Gen. James T. Conway said his Marine commanders already are moving equipment out of Anbar Province, where most of his forces have been concentrated. The larger exodus will begin shortly after the Iraqi elections.
"I see the number going down to essentially zero in, I think, sometime in spring 2010," Conway told an audience at the National Press Club. The only exception, he said, will be about 30 Marines who will be working with Iraq's fledgling Marine Corps securing oil platforms in the south around Basra.
Conway and other military leaders have said that to reinforce the Marine presence in Afghanistan, they would have to draw down in Iraq. Last month close to 11,000 Marines deployed to Afghanistan, heading to the southern Helmund province, the world's largest opium poppy-producing region.
While some of the lessons from Iraq will carry over, Conway said the Marines in Afghanistan are facing tougher terrain and cannot always wear the 80 pounds of body armour they had been wearing in Iraq.

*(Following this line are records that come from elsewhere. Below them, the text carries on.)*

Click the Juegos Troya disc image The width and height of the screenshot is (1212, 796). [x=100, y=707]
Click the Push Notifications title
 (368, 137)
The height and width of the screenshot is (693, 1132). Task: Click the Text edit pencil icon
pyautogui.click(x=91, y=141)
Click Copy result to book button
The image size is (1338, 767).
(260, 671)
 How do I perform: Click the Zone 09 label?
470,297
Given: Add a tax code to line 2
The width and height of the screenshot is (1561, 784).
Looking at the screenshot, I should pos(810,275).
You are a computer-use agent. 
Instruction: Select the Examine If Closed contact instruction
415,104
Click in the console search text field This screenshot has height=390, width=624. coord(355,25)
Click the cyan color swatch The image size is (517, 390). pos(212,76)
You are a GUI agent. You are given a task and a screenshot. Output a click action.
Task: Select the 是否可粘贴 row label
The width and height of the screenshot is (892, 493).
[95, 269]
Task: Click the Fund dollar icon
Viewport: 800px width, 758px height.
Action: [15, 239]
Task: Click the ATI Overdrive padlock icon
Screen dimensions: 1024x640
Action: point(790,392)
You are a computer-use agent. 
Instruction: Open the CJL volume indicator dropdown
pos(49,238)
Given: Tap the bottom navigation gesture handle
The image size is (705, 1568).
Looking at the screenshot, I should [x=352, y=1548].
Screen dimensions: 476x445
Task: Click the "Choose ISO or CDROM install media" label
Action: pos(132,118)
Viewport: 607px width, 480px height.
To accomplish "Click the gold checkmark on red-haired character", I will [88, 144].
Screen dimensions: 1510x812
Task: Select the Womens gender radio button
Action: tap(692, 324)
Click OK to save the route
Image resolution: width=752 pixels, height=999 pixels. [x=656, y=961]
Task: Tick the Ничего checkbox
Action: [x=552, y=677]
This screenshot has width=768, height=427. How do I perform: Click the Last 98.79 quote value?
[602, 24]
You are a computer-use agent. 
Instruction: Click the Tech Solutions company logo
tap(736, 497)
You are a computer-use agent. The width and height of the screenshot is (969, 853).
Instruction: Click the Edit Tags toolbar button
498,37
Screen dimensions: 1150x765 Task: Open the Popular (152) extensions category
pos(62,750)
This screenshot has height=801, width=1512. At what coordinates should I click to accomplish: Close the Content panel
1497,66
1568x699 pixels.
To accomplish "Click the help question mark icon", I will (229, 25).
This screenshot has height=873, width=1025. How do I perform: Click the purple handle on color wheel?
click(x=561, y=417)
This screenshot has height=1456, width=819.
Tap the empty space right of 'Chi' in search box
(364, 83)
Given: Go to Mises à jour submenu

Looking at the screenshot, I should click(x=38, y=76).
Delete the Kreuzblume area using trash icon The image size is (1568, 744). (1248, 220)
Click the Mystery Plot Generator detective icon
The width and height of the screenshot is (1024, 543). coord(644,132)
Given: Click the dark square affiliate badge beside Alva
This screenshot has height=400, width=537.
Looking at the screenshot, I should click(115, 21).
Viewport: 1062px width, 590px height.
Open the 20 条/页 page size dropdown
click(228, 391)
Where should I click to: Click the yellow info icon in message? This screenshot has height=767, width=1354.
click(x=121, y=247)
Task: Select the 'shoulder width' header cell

He also said that buried roadside bombs that are triggered by pressure plates are the greatest threat the troops face in Afghanistan, although they are not quite so sophisticated as those seen in Iraq.
He said he believes the Taliban are massing for an increase in attacks. But when asked how long he believes the Marines will be in Afghanistan, Conway would say only that they will be there for as long as they are needed.
Conway also said he believes the corps can sustain between 15,000 and 18,000 Marines in Afghanistan and still give troops 14 months at home for every seven months they are deployed, a crucial rest period that also allows units to get training.
Currently 56,000 U.S. troops are in Afghanistan and 133,000 in Iraq. All U.S. combat forces are scheduled to be out of Iraqi cities by the end of this month and out of Iraq by the end of 2011.